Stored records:

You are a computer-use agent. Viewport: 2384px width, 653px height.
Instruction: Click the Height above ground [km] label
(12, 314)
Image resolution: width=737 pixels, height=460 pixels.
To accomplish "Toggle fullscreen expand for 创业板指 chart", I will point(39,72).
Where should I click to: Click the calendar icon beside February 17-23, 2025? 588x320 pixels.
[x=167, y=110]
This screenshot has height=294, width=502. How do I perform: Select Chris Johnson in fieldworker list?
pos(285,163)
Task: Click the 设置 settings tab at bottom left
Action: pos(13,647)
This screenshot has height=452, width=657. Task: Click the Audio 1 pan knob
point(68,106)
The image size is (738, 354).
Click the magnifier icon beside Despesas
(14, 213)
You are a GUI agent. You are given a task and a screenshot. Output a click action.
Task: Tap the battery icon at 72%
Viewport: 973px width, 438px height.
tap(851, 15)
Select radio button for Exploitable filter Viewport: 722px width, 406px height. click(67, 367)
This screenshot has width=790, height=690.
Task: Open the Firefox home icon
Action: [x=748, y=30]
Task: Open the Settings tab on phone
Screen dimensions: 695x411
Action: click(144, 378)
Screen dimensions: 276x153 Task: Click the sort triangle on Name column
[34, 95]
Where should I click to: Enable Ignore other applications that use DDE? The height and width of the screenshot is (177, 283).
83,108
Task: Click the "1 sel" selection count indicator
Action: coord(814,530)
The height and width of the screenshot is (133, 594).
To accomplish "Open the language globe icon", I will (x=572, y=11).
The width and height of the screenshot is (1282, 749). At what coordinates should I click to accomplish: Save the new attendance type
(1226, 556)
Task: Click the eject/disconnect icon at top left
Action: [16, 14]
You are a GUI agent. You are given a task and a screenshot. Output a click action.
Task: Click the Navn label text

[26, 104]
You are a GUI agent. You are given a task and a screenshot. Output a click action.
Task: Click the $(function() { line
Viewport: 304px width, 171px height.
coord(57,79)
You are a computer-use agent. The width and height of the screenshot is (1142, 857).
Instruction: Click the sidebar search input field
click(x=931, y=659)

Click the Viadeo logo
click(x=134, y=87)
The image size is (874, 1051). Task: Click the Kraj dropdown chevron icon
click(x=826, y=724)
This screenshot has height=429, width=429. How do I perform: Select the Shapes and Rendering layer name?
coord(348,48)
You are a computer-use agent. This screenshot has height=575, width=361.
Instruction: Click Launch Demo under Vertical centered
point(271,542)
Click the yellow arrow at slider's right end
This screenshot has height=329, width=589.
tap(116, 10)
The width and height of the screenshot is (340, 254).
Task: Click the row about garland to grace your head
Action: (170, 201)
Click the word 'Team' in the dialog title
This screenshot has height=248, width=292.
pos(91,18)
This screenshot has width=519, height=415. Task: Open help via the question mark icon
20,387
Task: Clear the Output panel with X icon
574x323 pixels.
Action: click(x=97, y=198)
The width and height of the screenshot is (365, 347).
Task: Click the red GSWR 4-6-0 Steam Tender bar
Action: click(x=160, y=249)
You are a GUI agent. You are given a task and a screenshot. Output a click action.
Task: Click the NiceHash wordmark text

TASK DETAILS:
The data above needs retyping. Reproduce each line exactly.

ANSWER TO THE PROBLEM:
You are a computer-use agent. Viewport: 2384px width, 653px height.
Instruction: Click the Height above ground [km] label
(12, 314)
Image resolution: width=737 pixels, height=460 pixels.
To accomplish "Toggle fullscreen expand for 创业板指 chart", I will point(39,72).
Where should I click to: Click the calendar icon beside February 17-23, 2025? 588x320 pixels.
[x=167, y=110]
This screenshot has height=294, width=502. How do I perform: Select Chris Johnson in fieldworker list?
pos(285,163)
Task: Click the 设置 settings tab at bottom left
Action: pos(13,647)
This screenshot has height=452, width=657. Task: Click the Audio 1 pan knob
point(68,106)
The image size is (738, 354).
Click the magnifier icon beside Despesas
(14, 213)
You are a GUI agent. You are given a task and a screenshot. Output a click action.
Task: Tap the battery icon at 72%
Viewport: 973px width, 438px height.
tap(851, 15)
Select radio button for Exploitable filter Viewport: 722px width, 406px height. click(67, 367)
This screenshot has width=790, height=690.
Task: Open the Firefox home icon
Action: [x=748, y=30]
Task: Open the Settings tab on phone
Screen dimensions: 695x411
Action: click(144, 378)
Screen dimensions: 276x153 Task: Click the sort triangle on Name column
[34, 95]
Where should I click to: Enable Ignore other applications that use DDE? The height and width of the screenshot is (177, 283).
83,108
Task: Click the "1 sel" selection count indicator
Action: coord(814,530)
The height and width of the screenshot is (133, 594).
To accomplish "Open the language globe icon", I will (x=572, y=11).
The width and height of the screenshot is (1282, 749). At what coordinates should I click to accomplish: Save the new attendance type
(1226, 556)
Task: Click the eject/disconnect icon at top left
Action: [16, 14]
You are a GUI agent. You are given a task and a screenshot. Output a click action.
Task: Click the Navn label text

[26, 104]
You are a GUI agent. You are given a task and a screenshot. Output a click action.
Task: Click the $(function() { line
Viewport: 304px width, 171px height.
coord(57,79)
You are a computer-use agent. The width and height of the screenshot is (1142, 857).
Instruction: Click the sidebar search input field
click(x=931, y=659)

Click the Viadeo logo
click(x=134, y=87)
The image size is (874, 1051). Task: Click the Kraj dropdown chevron icon
click(x=826, y=724)
This screenshot has height=429, width=429. How do I perform: Select the Shapes and Rendering layer name?
coord(348,48)
You are a computer-use agent. This screenshot has height=575, width=361.
Instruction: Click Launch Demo under Vertical centered
point(271,542)
Click the yellow arrow at slider's right end
This screenshot has height=329, width=589.
tap(116, 10)
The width and height of the screenshot is (340, 254).
Task: Click the row about garland to grace your head
Action: (170, 201)
Click the word 'Team' in the dialog title
This screenshot has height=248, width=292.
pos(91,18)
This screenshot has width=519, height=415. Task: Open help via the question mark icon
20,387
Task: Clear the Output panel with X icon
574x323 pixels.
Action: click(x=97, y=198)
The width and height of the screenshot is (365, 347).
Task: Click the red GSWR 4-6-0 Steam Tender bar
Action: click(x=160, y=249)
You are a GUI agent. You are given a task and a screenshot. Output a click action.
Task: Click the NiceHash wordmark text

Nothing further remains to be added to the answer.